• _Problem description_
Wherever a line in the records contains the word "computer", return that line.

(Collected data entries)
━━━━━━━━━━

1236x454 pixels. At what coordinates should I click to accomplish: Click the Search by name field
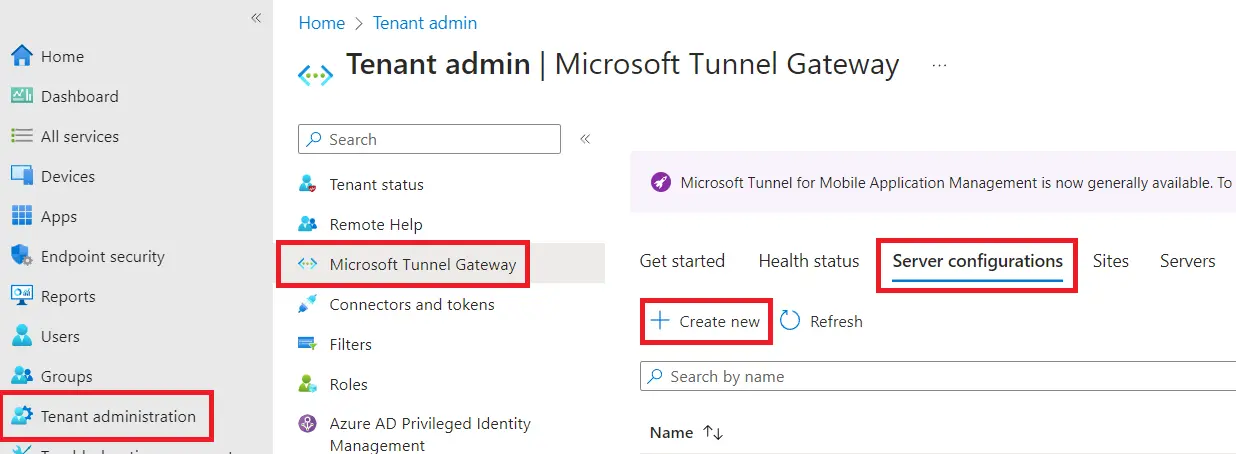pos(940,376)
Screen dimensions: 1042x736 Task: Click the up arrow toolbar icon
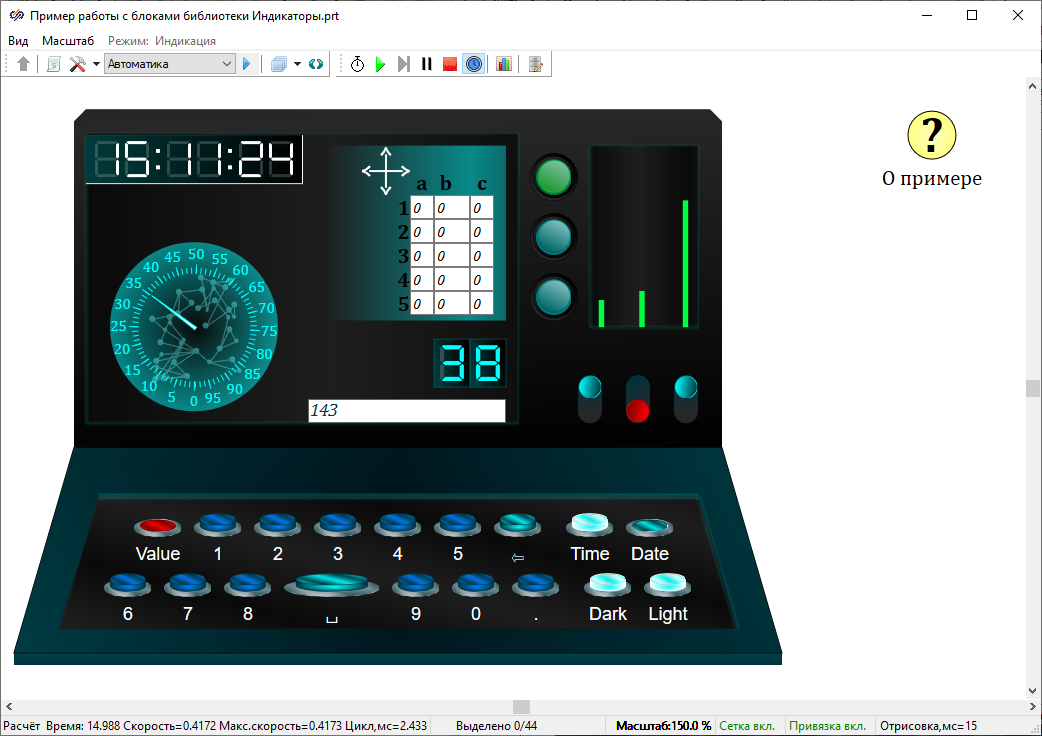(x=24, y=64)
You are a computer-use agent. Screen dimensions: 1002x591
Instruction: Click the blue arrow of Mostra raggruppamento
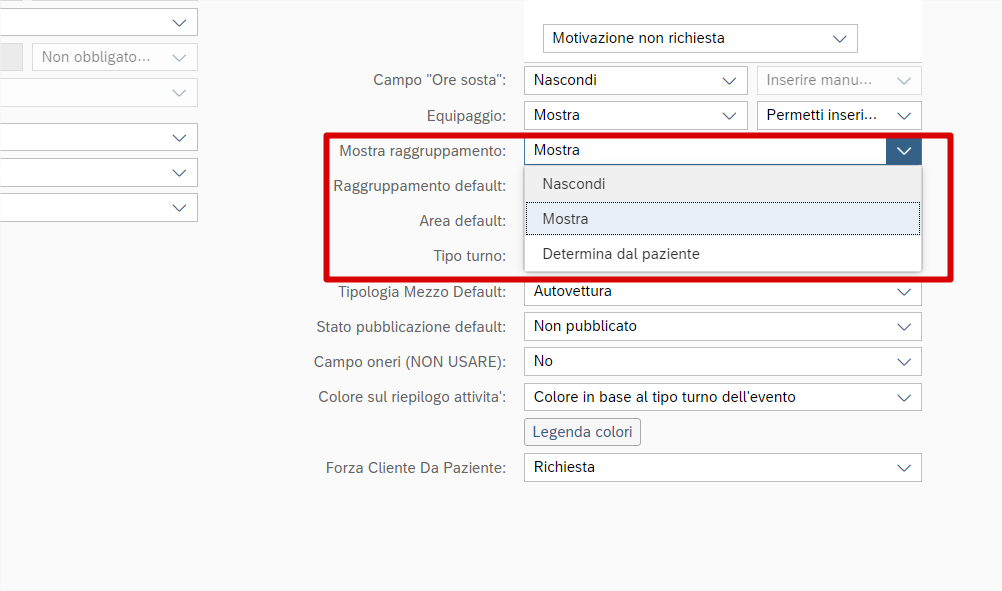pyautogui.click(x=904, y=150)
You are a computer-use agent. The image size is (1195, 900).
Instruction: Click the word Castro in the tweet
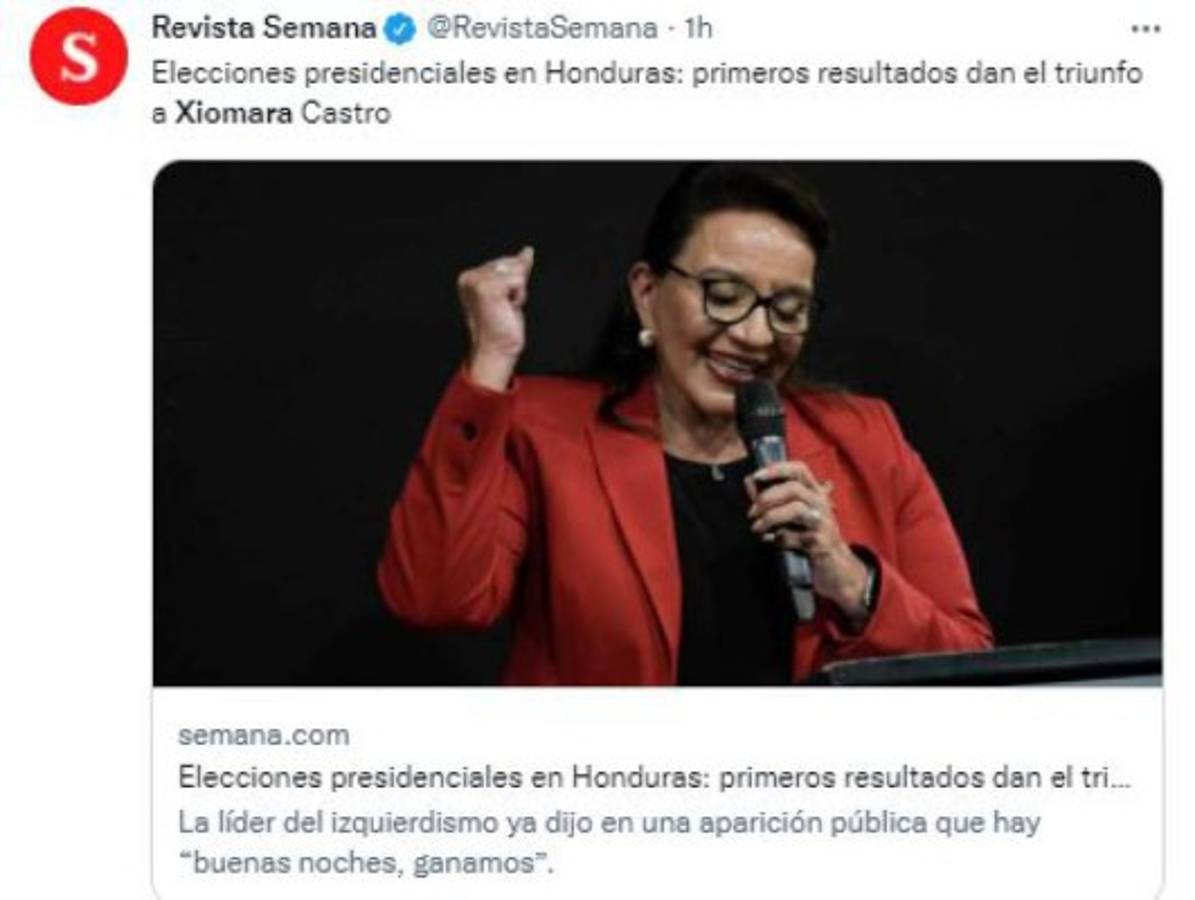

━━━━━━━━━━

• _Output of the exercise_
You are a computer-use agent. Screen dimensions: 1002x591
You are a computer-use agent. The image size is (1195, 900).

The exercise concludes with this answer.